#### 提供テキスト:
··········

スペインのビルバオから、約350km車で走りボルドーに来ました。
5大シャトーで有名なワインの産地です。
ワイナリーは6000あると言われている広大な農場があるところです。
そこに、友人でワインをぶどうから作っている内田修さんをたずねてきたのです。
19歳でフランスに渡り本場フランスでは困難と言われていたボルドーで
ワイン造りそれも、大学で学ぶために語学学校、高校、大学と進んでいくのです。
高校の時には、4,5歳も下の高校生から差別を受け

それでも見返してやると、がんばりボルドー大学の醸造科を出て
歴史の古いボルドーで外国人がワインを作るなんて無理と言われながら
今では、ワインを作れば即完売する所まで来たそうです。
ワインを飲ましていただいたがこれまた、味わい深いのです。
極力自然に近いようにということで農薬を散布せず、白ワインはフィルターを通さず濁りワインとしてだしている、これが香りが本当に良い。
一口目の口の広がりが、プワーと別世界に広がって行く。

4) 古さが新しい

フランス・シャンボールに来ました。500年以上前のお城がある世界遺産の街です。
ビジネスのヒントとして、「古いものが新鮮」と言う概念がある。500年も経てば誰もが今と違うのですごいとなる。今のレトロブームもその一つだ。500年までとは言わなくとも、長くつづける。長く保存するは、一つのビジネスの方向性としてすごくあり得るし、日本は歴史あるのだから、これをすると良いのかもしれない。

5) マイナスの活用

1万6千人の人口に、シーズン中は10倍の人が来る。
移動は自転車。これはすごいヒントになるのでは?

フランスのレ島にやってきました。



レ島は、フランス、シャラント=マリティーム県の島。
イル・ド・レとも呼ばれる。フランス有数のリゾート地で、
冬季は1万6千人の人口の島が、夏季には人口が16万人にもなる。

レ島は、フランスの大西洋岸に浮かぶ2番目に大きな島です。
この極めて美しい島には、砂漠、塩性湿地、森林などがあり、
細い路地やカラフルな家屋が並ぶ、絵のように美しい小さな村々で
飾られています。
レ島は人気の高いホリデーリゾートで、静かで本格的な自然環境の中、
リラックスしたい観光客を惹きつけています。
長い橋で、歴史的な港町La Rochelleとつながっています。

何も無い、移動もしにくいそんなマイナスの地方が
だから、ここに長期滞在したいという人が集まるのだそうだ。

何かがあるだけが、集客の要素ではく
何も無いもまた、集客の要素のようです。

··········

#### 抽出情報:
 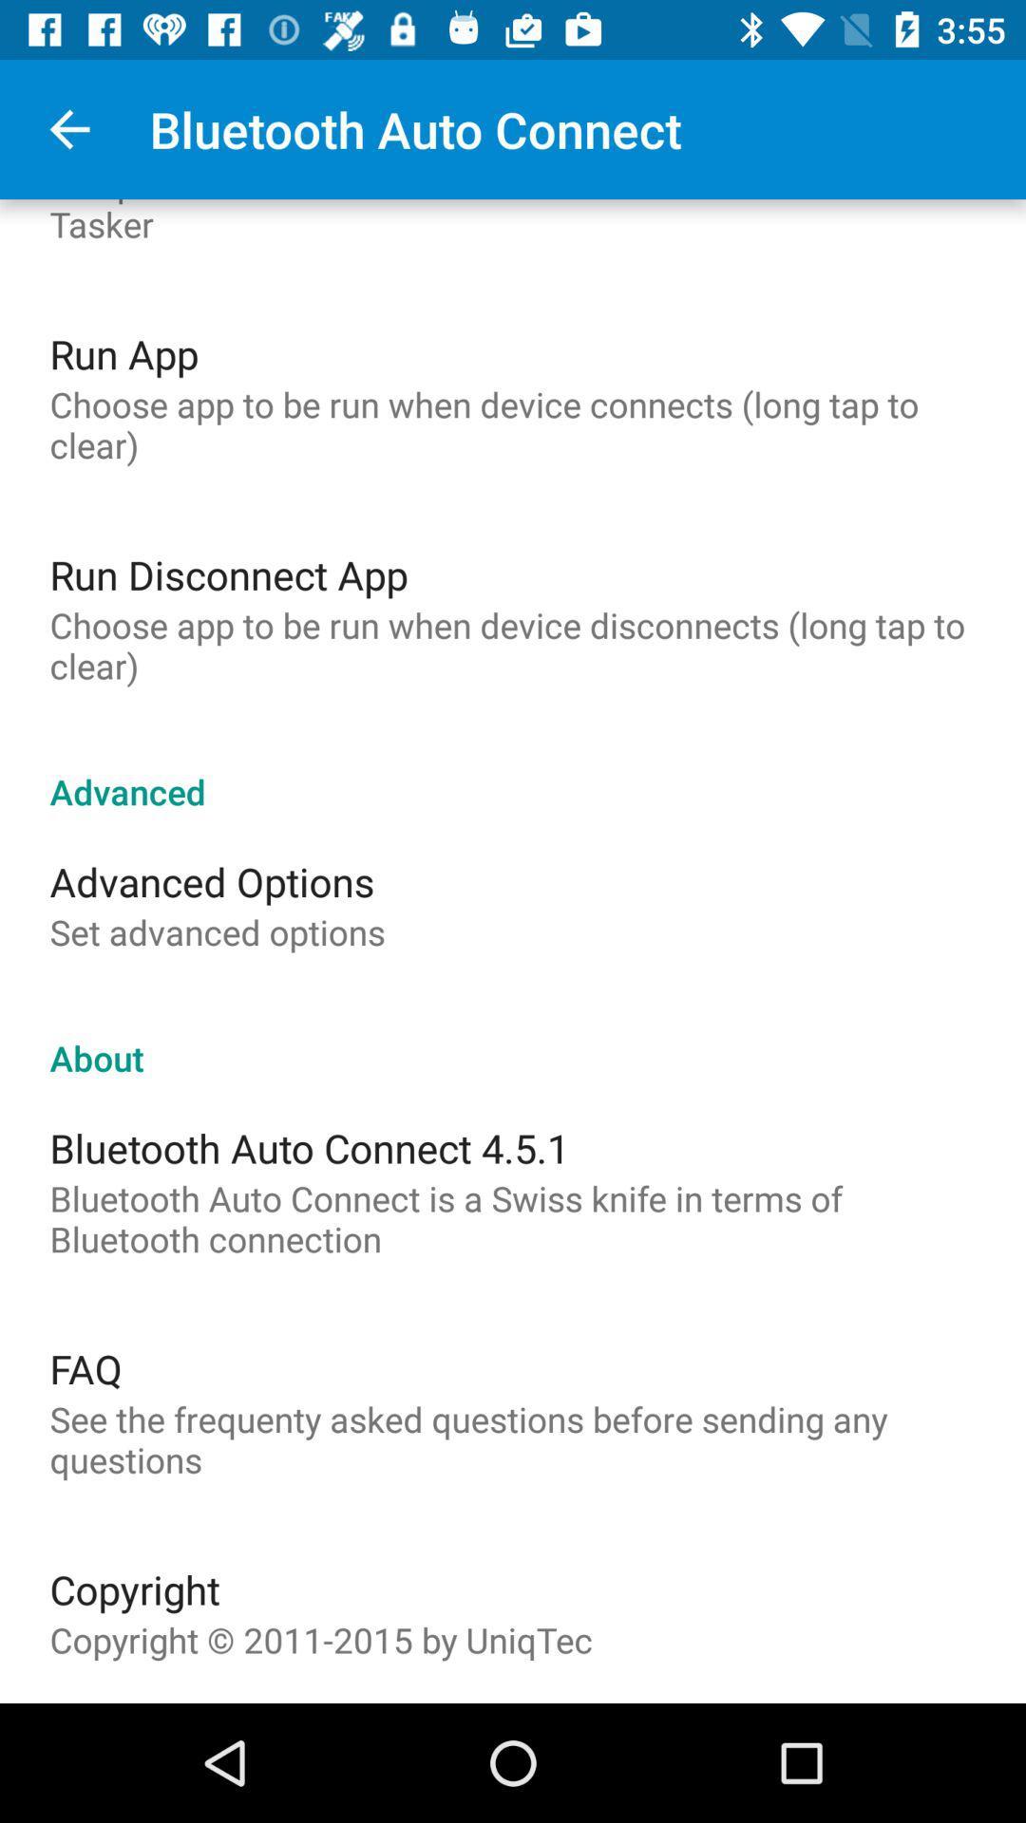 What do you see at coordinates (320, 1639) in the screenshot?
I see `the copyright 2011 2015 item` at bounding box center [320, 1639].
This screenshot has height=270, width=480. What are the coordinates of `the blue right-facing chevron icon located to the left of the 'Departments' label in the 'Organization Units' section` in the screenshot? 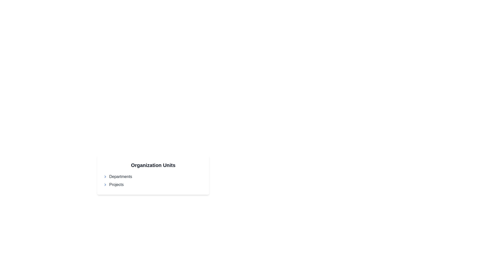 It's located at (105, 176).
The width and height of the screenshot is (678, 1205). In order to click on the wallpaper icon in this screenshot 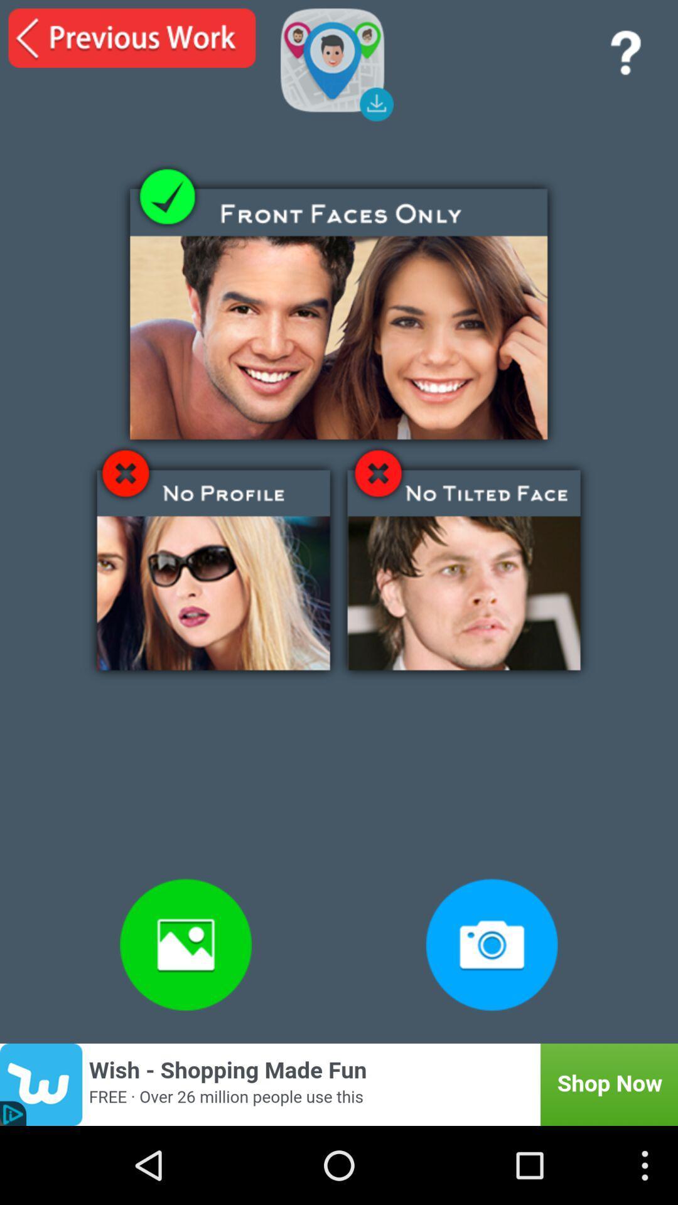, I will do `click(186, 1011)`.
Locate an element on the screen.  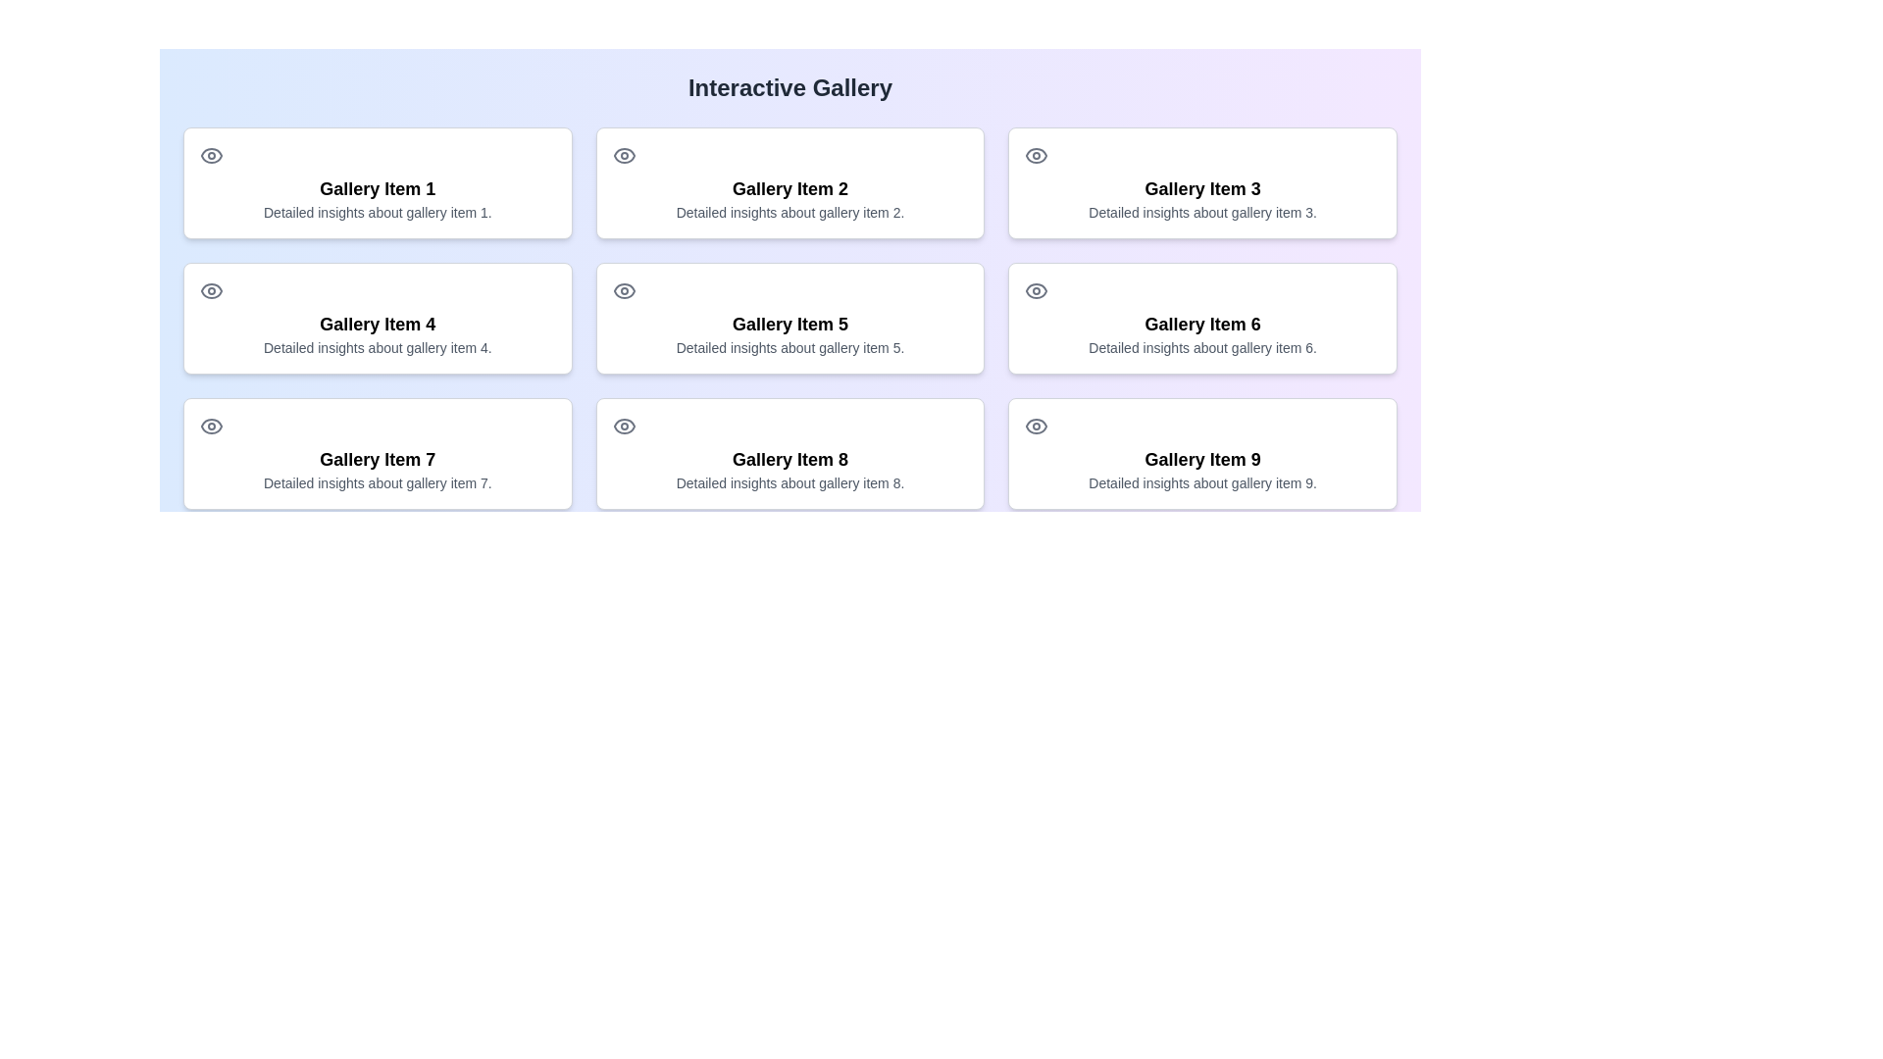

··········

#### 指示:
A – 提供テキストによると、ボルドーにはワイナリーがいくつあると言われていますか。
B – 提供テキストでレ島にあるものとして挙げられている自然環境を、すべて列挙してください。
C – フランス旅行記である提供テキストについて、最後の一文に続く文章を書いてください。

#### 解答一覧:
A – 6000あると言われています。

B – 砂漠、塩性湿地、森林

C –
6) 感動レベル

食だけで観光誘致をしているスペインのバスク地方
スペインの飲食を回ると、商売がよくわかる。
繁盛店と、稼いでいるお店の違い。
そして、基本機能の昇華と感動レベルへのステップ。
感動レベルとは
・量をこなし
・基本機能を徹底してあげ
・そして、継続するから本物になる。

今回ヨーロッパに来たのはこのためと言っても過言ではなく
前田哲郎シェフの料理を食しに来たのです。
彼とは、2017年にスペインの田舎町で
まったく料理を知らないのに飛び込んで
そこから、ベストレストラン世界第3位のスーシェフにまでなった
日本人がいると聞いて、
興味を湧き、会ったのがはじめてです。
来るたびに、進化している、料理はもちろん
料理にまつわる文化や、スペインの文化など
子供がスポンジのようにドンドン吸収していくように
学んだ彼の話を聞くのが楽しく
年2回ほど訪れるようになりました。
一緒に来る人、来る人感動し
ここに来ると、
なぜ人は感動するのか?
を、なんとなく理解出来るのです。
人間は、たぶん、
基本機能の良し悪しだけでは、良いと思っても
料理で言うと、基本機能は、おいしさ。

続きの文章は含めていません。